The most thrilling experience of our trip to Tonga was the opportunity to swim in the water with the humpback whales.  Surprisingly, in the presence of such large creatures, I didn’t feel scared.  The whales were so graceful and in control and aware of our presence, that I never felt like I might get accidentally whacked by a fluke, or a careless fin.  I did however feel an immense respect for these beautiful creatures.  From above, the humpback’s black fin and arched back brings to mind the sea serpents and dragons depicted at the blank edges of medieval maps.  But seeing the whales from beneath the surface of the water is a different experience entirely.  They are exquisite.

Inspecting their world

Every day on the water was a different experience.  As anyone who watches wildlife knows, no day is identical, and there’s always something new to see or do.  In our case, we watched playful breaching calves in calm water one day, got tossed around on rough seas as we watched jostling groups of males the next, and even got the opportunity to hang out with a particular singing whale on two separate occasions.

Above is a video with the singing whale.  Singing whales typically sit deep in the water, with their head low and their tail angled up slightly.  Sometimes the only thing you can make out is the stripe of white from their two sides, or the outline of the white under their flukes and fins.  Often, you can’t see anything but the deep blue and the rays of light spearing down into the depths.

Only male humpback males sing, and the songs evolve and change from one year to the next.  No one is sure what they are communicating, but researchers have recently confirmed that humpback whales have their own syntax, with sound units forming phrases that are combined to form their complex songs. Until now, it was thought that only humans used this heirarchical structure of communication.

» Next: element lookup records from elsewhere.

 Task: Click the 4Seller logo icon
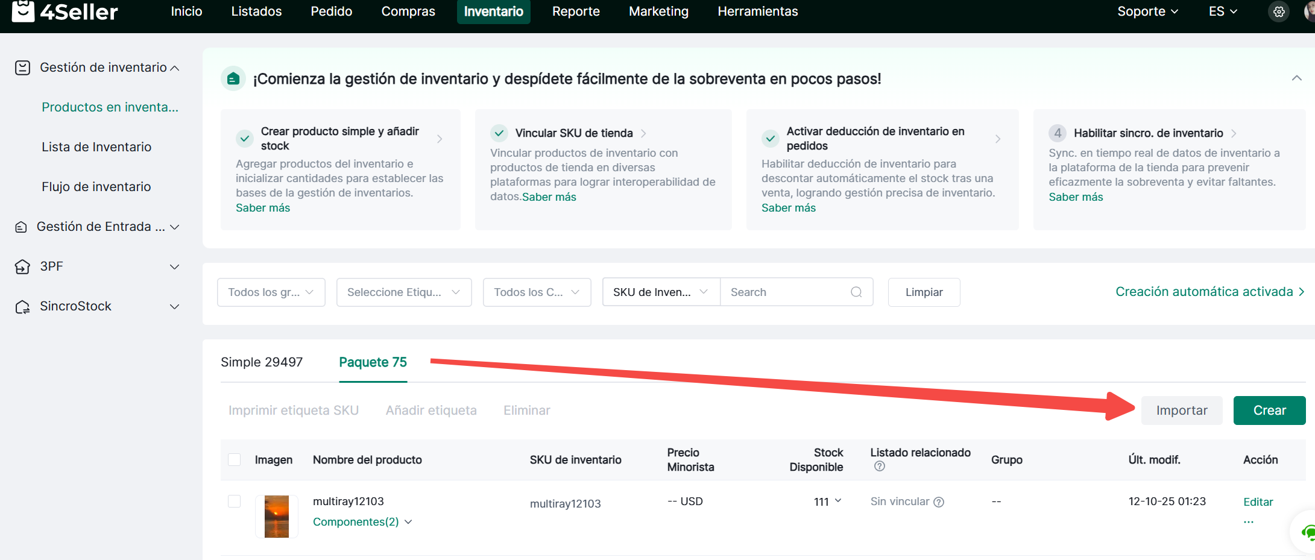[23, 11]
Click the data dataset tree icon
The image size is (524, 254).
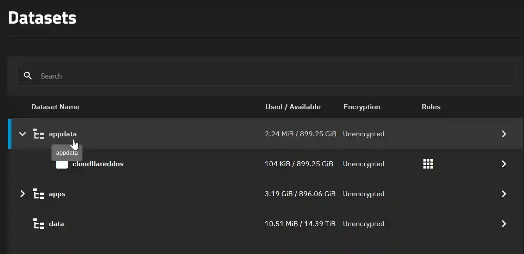coord(38,224)
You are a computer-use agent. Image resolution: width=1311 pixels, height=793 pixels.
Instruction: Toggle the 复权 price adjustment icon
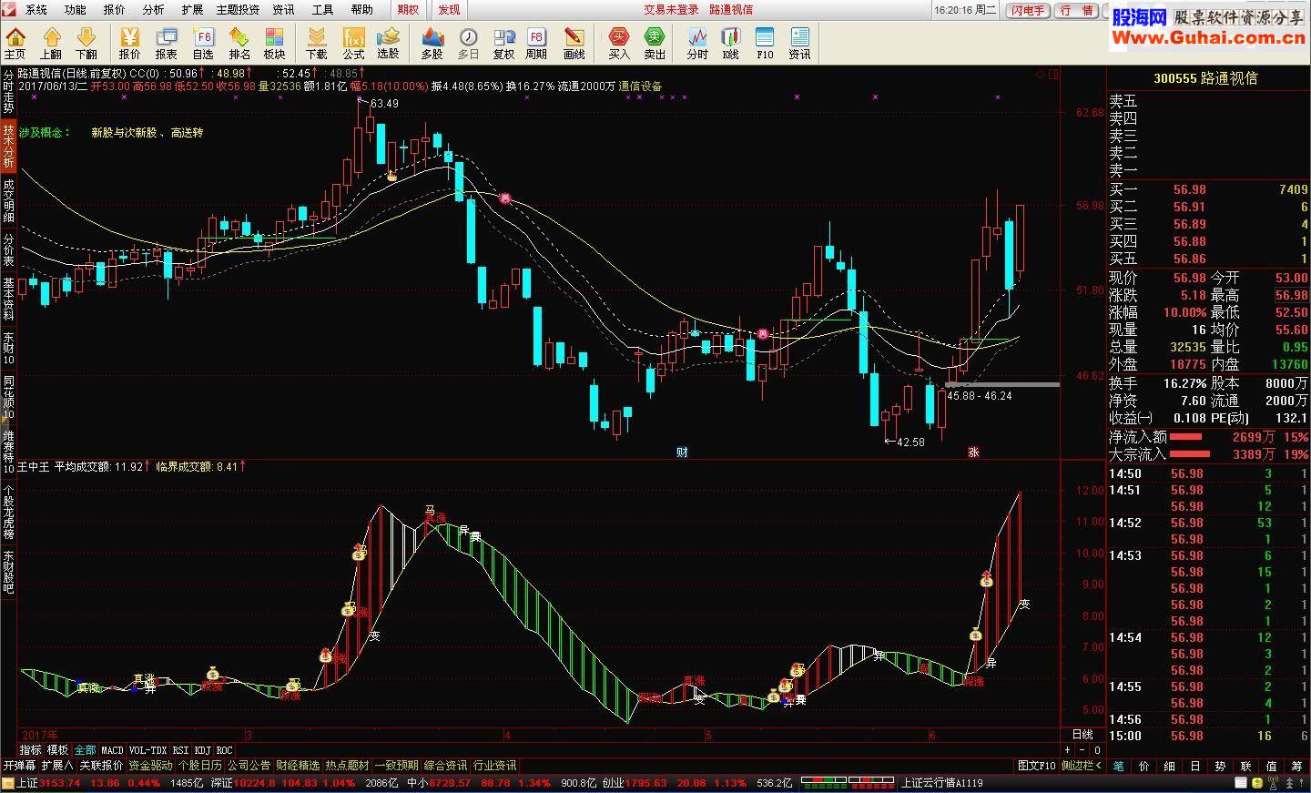[503, 44]
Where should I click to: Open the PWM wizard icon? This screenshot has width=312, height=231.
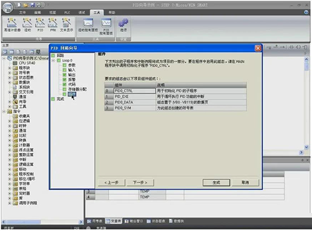click(x=53, y=25)
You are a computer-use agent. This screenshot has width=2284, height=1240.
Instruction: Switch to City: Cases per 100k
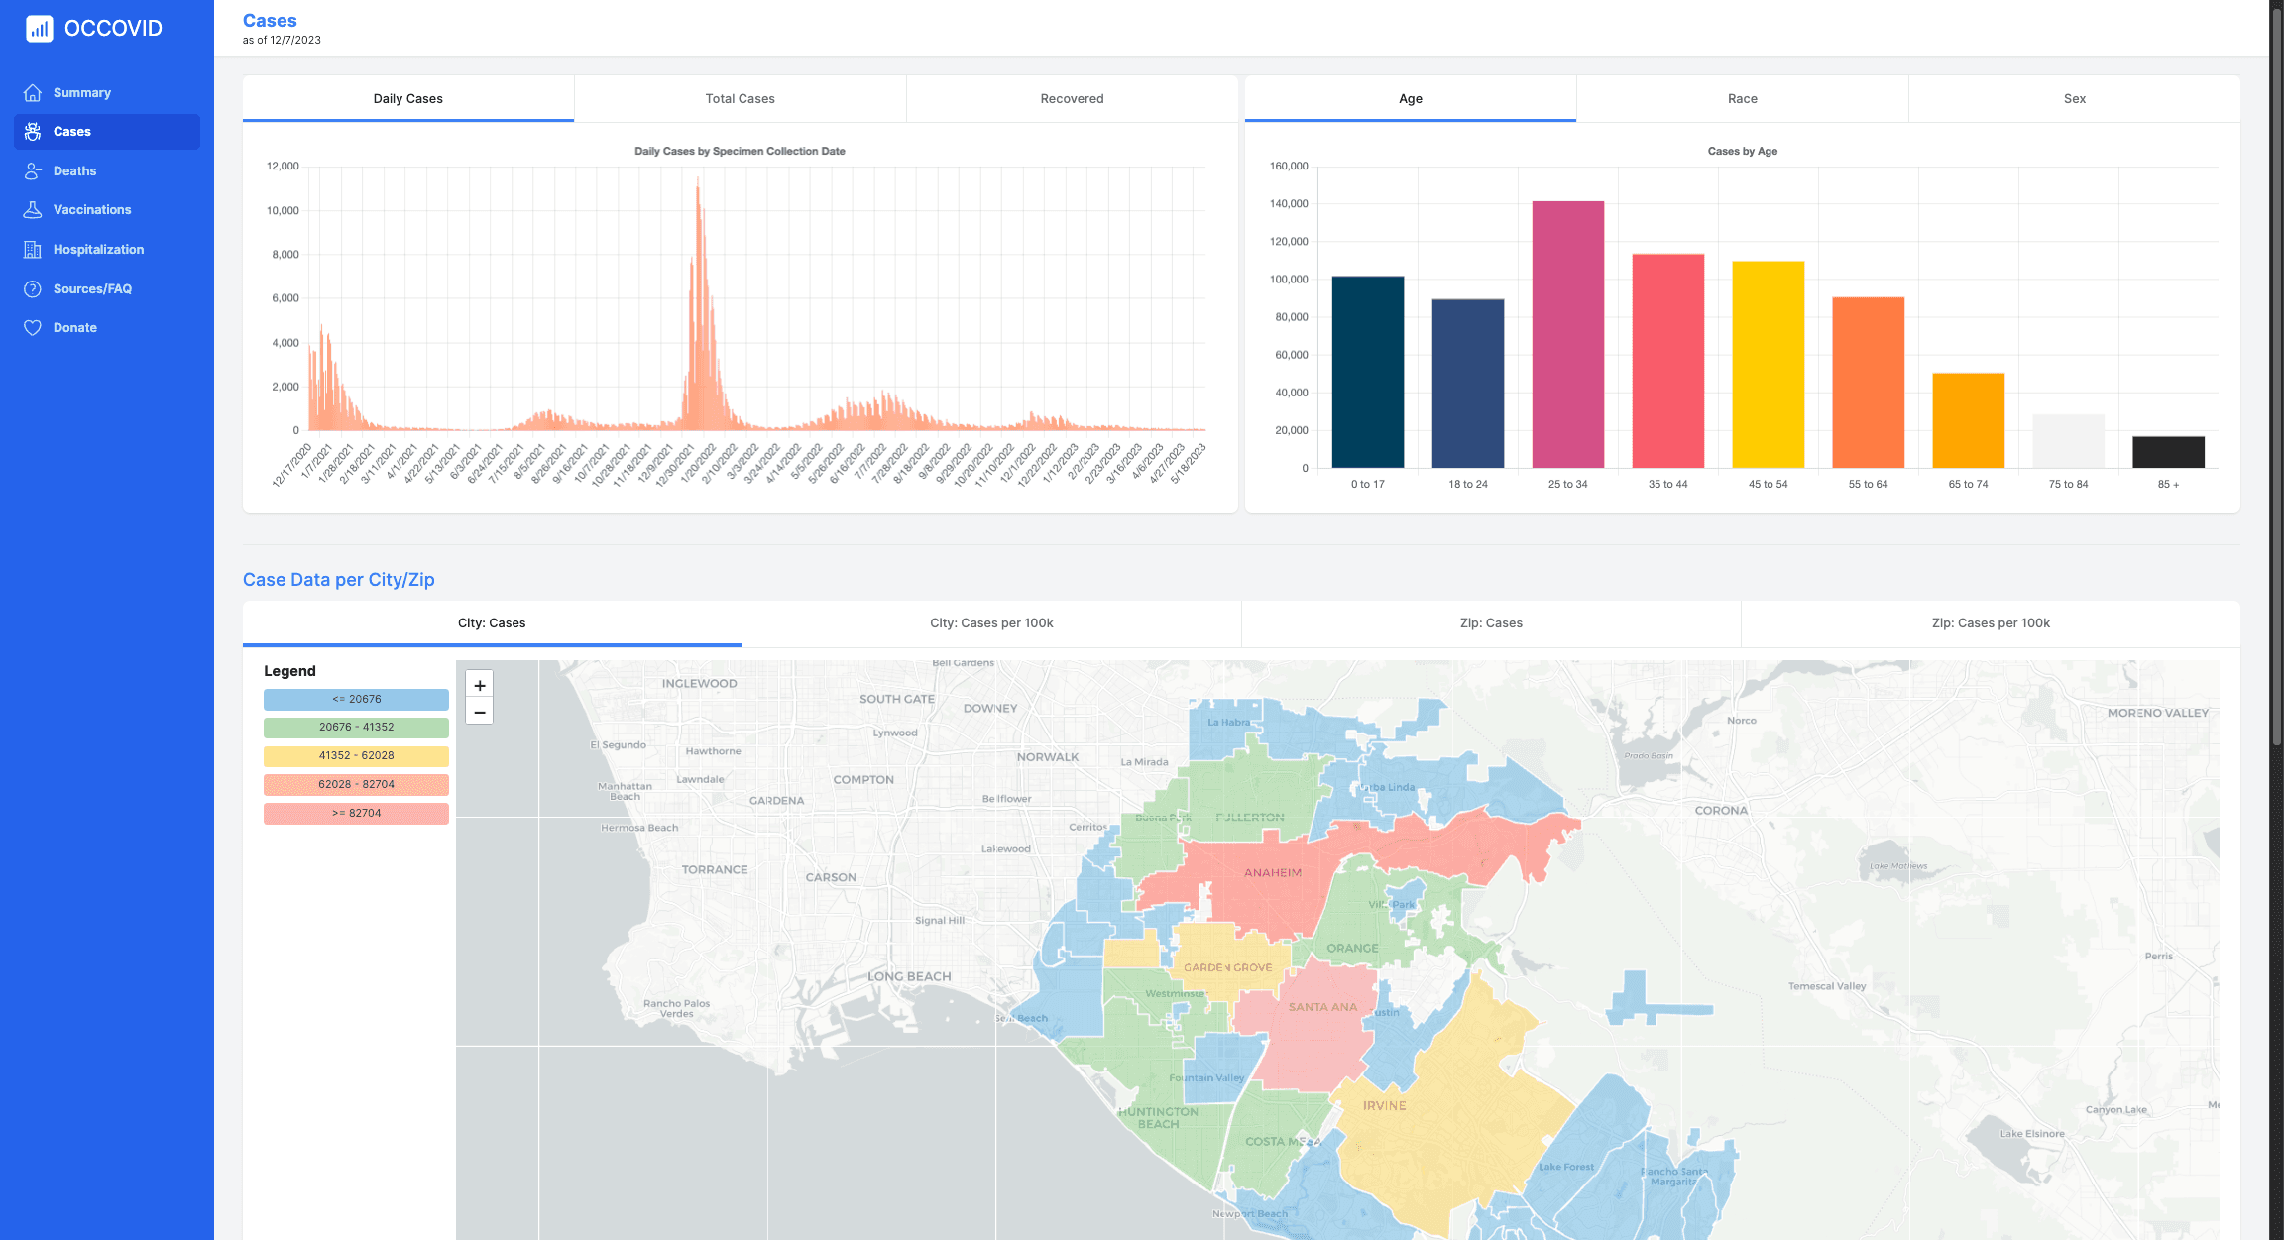tap(991, 623)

Below is a link to a longer video, where you can hear the wide variation in the whale sounds.  You can hear sounds like water drops, creaky doors, and even scraping metal.   Around the 3 minute, 11 second mark, you can hear a distinct sound that we eventually came to recognize as a precursor to the whale coming to the surface.  Later in the video, you can see the big guy coming up for a breath.  When he wanted to surface, the whale would just give one slow stroke of his fins, which would bring him 30 meters up and away from us faster than we could swim. Click Here.

Floating and listening to a whale singing is very meditative.  The singing vibrates in your chest, and you can just bob at the surface and stare into the blue ocean.

You can hear “Wookiee” sounds in this one (around the 30 second mark): Click Here.

Sometimes I wonder what where the whales are right now, and what they’re doing.  It’s amazing how little we know about them, and their world.